Les richesses cachées

« Il est parfois instructif de comparer une société à un arbre. Le tronc, les branches et les feuilles, les parties visibles de l’arbre, correspondent à l’entreprise telle que le marché la perçoit, ce dont rend compte la logique comptable. Les fruits de l’arbre sont les profits de l’entreprise, récoltés par les investisseurs et consommés par les clients. La valeur cachée d’une entreprise, se sont les racines de l’arbre. Pour qu’il fleurisse et donne ses fruits, il doit être nourri par des racines fortes et saines. De la même façon que la qualité du fruit d’un arbre dépend de ses racines, la solidité d’une organisation commerciale et de son capital financier dépend de ses richesses cachées. Alimentez ces racines et l’entreprise fleurira, laissez-les s’atrophier ou s’abîmer et l’entreprise, aussi puissante soit-elle, s’affaiblira et mourra. »

Le capital immatériel de l’entreprise – Leif Edvinsson et Michael Malone

Avec l’apparition de la société d’information, à partir des années 80, on assistait au passage de la société et de l’économie matérielles à une société et une économie immatérielles. La montée de l’immatériel a été directement liée aux progrès des connaissances scientifiques et techniques. Cette évolution réduit l’importance de la force physique et des matières premières et conduit à des produits de plus en plus immatériels.

Les facteurs immatériels sont, de nos jours, plus importants que les facteurs matériels et financiers. Le développement dépend à présent de ressources illimitées : les connaissances et la  créativité nécessaire pour utiliser ces connaissances et en produire d’autres.

Du temps du Fordisme, c’est l’intelligence de quelques personnes qui définissait et programmait le travail des autres et elle suffisait pour faire fonctionner les organisations.

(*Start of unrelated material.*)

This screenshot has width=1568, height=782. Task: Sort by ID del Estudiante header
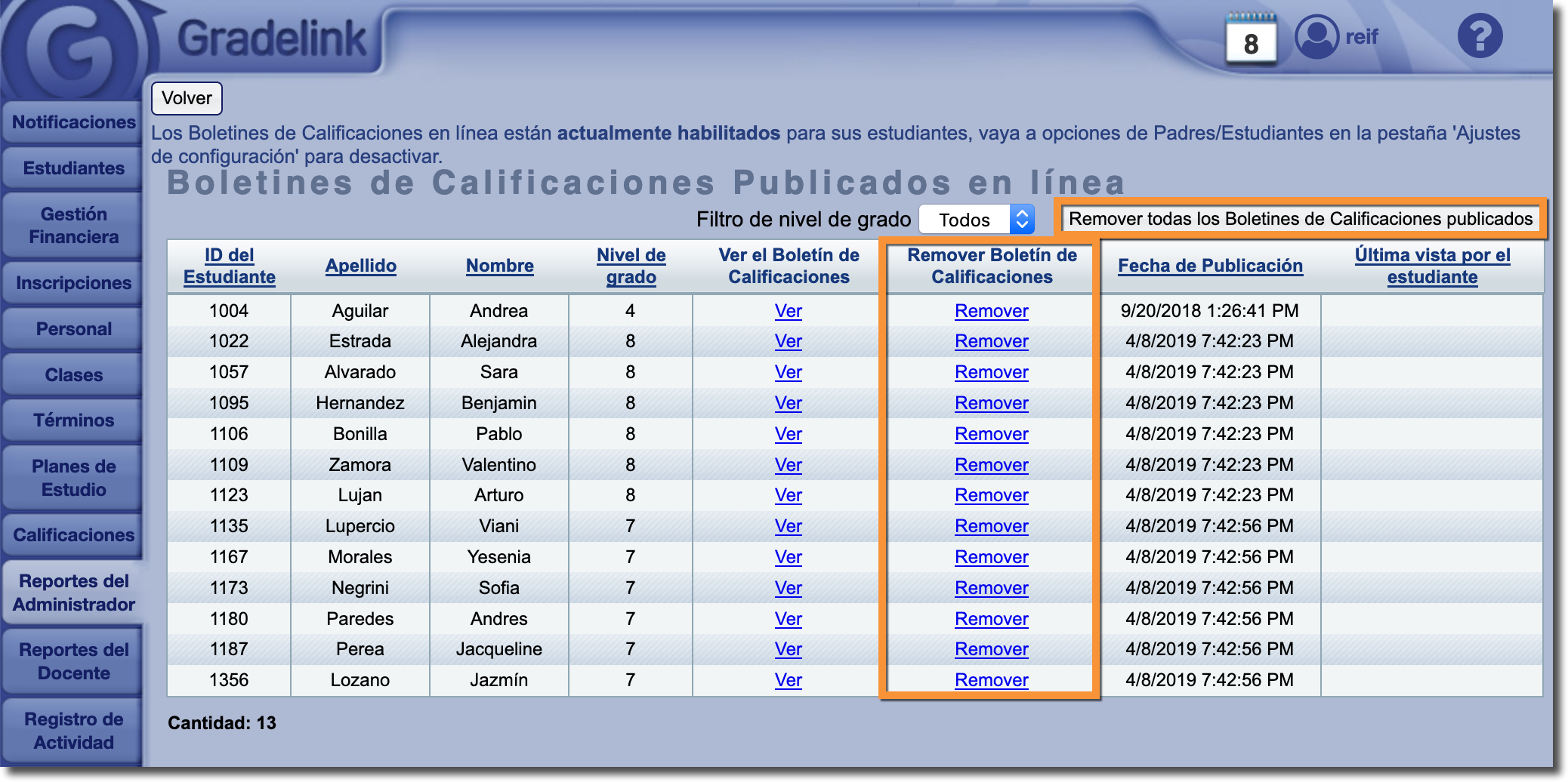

Aujourd’hui, face à l’incertitude, à la complexité, à la nécessité de produire de la qualité, de répondre à un niveau d’exigence sans cesse croissant, c’est l’intelligence et le talent de l’ensemble des membres d’une organisation qui doivent être mobilisés en synergie.

De plus, les changements de l’environnement, les progrès techniques et la pression de la concurrence obligent à innover en permanence.

Il n’est donc pas si surprenant de constater que des phénomènes observables comme l’accélération du rythme des innovations, la généralisation et la diffusion des technologies de l’information et de la communication, la montée des qualifications requises par le système productif et les mutations du marché financier ont fait l’objet de nouvelles réflexions dans le cadre des théories de la société.